Recently, the Indiana State Department of Administration, on behalf of Indiana’s Family and Social Services Administration (FSSA), posted a Request for Proposals to contract with multiple attorneys for Indiana Medicaid estate recovery. The Request for Proposals is at http://www.in.gov/idoa/proc/bids/rfp-11-84/ . It appears Indiana plans to get much more aggressive in Medicaid estate recovery, including opening probate estates. Contracts are scheduled to be awarded September 19, 2011.
The FSSA wants the attorneys selected to perform a broad range of responsibilities including preparing petitions to open probate estates as creditors, filing claims in probate estates, filing liens on real property, and pursuing non-probate assets. Indiana reportedly recovered over $9,700,000 from recipients in 2007.
The Indiana Medicaid estate recovery statute is found at I.C. Sec. 12-15-9-1. Indiana’s Medicaid estate recovery laws allow FSSA to collect from probate estate assets, as well as from the non-probate estate assets of a deceased recipient. There can be no estate recovery while a surviving spouse or minor is living. Indiana also has lien laws that allow Medicaid to place liens on real estate owned by a Medicaid recipient. Also, in the event it does not file a lien on real estate held by a recipient, Medicaid can within five (5) months of the date of death open an estate administration, file its claim and force the sale of the real property to pay its claim.
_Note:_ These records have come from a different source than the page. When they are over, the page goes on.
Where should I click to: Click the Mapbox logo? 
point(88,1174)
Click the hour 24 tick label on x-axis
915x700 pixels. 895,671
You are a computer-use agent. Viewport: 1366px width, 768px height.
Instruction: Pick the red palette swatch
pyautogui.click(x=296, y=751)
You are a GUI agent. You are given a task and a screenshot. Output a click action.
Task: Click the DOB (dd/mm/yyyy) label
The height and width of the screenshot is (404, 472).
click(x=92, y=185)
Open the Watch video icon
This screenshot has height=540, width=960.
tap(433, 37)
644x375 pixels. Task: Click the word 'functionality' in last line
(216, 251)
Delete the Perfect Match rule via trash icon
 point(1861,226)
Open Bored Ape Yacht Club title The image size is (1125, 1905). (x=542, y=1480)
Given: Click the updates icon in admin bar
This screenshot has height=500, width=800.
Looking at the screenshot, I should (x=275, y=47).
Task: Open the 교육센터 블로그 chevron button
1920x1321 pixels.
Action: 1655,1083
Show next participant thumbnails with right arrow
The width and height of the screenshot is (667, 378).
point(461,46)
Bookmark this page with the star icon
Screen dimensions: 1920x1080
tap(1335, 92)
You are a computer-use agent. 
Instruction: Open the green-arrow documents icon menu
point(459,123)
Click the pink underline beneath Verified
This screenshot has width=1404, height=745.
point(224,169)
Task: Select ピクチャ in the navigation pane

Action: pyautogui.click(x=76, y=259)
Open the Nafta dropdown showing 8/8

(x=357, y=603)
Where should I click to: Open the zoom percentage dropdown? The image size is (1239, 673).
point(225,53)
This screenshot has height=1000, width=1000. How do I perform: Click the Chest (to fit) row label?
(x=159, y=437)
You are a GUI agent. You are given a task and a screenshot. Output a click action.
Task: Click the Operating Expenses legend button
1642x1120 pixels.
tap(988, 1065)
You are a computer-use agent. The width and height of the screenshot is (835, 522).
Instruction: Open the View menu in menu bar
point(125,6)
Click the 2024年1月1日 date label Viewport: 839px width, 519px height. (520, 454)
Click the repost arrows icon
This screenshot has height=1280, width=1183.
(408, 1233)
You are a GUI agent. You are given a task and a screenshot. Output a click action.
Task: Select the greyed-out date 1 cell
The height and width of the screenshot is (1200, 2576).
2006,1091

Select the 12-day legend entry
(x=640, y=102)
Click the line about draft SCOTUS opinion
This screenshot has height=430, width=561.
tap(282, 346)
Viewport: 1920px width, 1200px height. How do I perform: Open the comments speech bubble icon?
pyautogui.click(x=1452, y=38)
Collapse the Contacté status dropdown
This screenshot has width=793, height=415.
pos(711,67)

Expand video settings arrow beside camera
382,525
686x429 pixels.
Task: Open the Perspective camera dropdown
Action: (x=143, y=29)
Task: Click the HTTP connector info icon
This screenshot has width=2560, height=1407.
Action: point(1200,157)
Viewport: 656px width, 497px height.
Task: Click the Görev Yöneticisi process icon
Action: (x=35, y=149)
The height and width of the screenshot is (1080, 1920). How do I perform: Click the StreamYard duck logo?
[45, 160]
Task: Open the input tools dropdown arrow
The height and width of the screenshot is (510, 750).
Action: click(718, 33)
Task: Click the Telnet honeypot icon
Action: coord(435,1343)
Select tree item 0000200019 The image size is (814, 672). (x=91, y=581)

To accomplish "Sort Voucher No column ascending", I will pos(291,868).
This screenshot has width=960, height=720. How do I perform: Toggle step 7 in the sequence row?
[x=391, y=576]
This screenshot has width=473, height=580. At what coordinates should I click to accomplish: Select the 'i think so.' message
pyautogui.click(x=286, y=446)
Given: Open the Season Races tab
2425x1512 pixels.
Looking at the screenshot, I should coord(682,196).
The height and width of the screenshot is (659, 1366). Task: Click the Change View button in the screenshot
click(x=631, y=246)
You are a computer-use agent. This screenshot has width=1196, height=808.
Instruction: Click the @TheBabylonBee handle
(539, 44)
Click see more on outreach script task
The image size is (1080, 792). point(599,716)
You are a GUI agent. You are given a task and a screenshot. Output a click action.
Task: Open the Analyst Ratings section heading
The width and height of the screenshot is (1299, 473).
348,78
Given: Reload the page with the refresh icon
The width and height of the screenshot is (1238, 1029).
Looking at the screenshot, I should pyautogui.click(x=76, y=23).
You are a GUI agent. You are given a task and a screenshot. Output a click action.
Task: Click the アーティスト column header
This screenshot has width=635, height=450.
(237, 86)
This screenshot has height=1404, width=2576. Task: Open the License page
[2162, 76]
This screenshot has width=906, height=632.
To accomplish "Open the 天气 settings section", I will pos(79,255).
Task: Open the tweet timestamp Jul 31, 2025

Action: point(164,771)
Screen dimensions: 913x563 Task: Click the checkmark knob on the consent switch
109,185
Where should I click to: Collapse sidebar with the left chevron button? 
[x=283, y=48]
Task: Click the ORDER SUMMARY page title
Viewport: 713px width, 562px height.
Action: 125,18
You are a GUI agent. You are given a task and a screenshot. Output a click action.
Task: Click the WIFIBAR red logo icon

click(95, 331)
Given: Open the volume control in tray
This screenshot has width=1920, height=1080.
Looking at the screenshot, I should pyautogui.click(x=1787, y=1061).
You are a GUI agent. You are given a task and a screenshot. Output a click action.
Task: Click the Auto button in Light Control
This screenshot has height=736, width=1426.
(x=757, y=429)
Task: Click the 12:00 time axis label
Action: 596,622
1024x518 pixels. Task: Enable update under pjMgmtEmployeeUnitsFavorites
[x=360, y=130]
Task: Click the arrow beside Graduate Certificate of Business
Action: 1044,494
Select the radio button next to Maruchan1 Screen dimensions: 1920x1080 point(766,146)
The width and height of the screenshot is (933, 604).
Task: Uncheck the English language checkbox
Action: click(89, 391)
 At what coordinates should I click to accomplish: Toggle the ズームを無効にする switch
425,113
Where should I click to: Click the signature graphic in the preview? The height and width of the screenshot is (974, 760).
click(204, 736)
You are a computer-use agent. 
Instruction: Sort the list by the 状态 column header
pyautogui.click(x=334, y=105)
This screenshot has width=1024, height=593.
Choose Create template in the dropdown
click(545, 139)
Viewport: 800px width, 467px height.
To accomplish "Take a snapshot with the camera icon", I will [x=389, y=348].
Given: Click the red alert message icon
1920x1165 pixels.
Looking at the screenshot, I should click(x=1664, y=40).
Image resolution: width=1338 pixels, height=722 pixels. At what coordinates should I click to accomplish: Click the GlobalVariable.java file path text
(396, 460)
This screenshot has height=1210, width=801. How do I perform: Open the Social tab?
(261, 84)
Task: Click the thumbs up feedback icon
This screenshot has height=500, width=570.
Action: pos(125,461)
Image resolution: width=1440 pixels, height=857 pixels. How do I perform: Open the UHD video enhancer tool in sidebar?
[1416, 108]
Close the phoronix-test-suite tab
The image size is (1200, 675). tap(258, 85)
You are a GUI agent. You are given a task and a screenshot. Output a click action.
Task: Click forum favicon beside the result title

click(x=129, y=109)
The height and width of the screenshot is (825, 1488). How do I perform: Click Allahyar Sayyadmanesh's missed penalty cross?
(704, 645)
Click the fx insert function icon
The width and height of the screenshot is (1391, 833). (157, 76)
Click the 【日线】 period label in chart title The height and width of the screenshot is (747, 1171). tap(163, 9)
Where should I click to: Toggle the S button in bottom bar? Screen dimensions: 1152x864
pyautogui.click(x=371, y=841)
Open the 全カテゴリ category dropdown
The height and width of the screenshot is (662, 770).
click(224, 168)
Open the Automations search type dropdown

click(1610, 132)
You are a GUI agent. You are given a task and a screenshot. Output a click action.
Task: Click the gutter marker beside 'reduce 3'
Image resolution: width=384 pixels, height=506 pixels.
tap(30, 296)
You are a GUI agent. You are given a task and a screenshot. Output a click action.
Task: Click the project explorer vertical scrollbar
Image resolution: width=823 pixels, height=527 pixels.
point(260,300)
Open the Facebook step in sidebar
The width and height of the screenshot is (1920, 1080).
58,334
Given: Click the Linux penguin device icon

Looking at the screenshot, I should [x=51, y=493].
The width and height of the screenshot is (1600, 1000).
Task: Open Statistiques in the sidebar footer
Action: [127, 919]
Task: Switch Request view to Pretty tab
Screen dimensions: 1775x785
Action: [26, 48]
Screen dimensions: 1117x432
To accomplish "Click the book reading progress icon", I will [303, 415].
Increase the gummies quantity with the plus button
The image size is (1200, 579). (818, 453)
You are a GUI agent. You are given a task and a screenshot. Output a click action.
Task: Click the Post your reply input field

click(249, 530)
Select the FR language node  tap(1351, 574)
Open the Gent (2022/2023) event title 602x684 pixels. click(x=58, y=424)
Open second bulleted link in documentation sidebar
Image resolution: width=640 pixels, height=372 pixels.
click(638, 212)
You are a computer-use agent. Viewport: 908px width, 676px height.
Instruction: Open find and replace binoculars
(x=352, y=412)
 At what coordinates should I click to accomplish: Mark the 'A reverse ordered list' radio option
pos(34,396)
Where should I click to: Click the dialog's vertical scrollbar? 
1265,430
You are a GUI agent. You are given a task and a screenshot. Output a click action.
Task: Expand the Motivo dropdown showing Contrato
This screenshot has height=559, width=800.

During the 2010-11 Indiana legislative session, FSSA attempted to exempt Medicaid estate claims from I.C. Sec. 29-1-7-15.1(b), which provides that real estate in an decedent’s estate cannot be sold to pay claims if an estate is not opened within five (5) months after death. Indiana attorneys testified against this provision and it was removed from legislation passed in the 2010-11 Indiana legislative session. However, the legislature referred this issue to the 2011 summer Probate Code Study Commission to study “how the probate code should be amended to permit the sale of real estate located in Indiana to satisfy a claim by … [Medicaid, the U.S., or a state or subdivision of the state] against a decedent regardless of whether letters testamentary or of administration are issued within five (5) months of the decedent’s death.” Section 22, Senate Enrolled Act 331.
Long term care facilities should keep Indiana’s renewed estate recovery focus in mind as they consider collecting their receivables that are due from deceased residents. Facilities will want to ensure that they have settled payment issues before a resident dies, as Medicaid will be more active in opening estates and asserting their priority claim.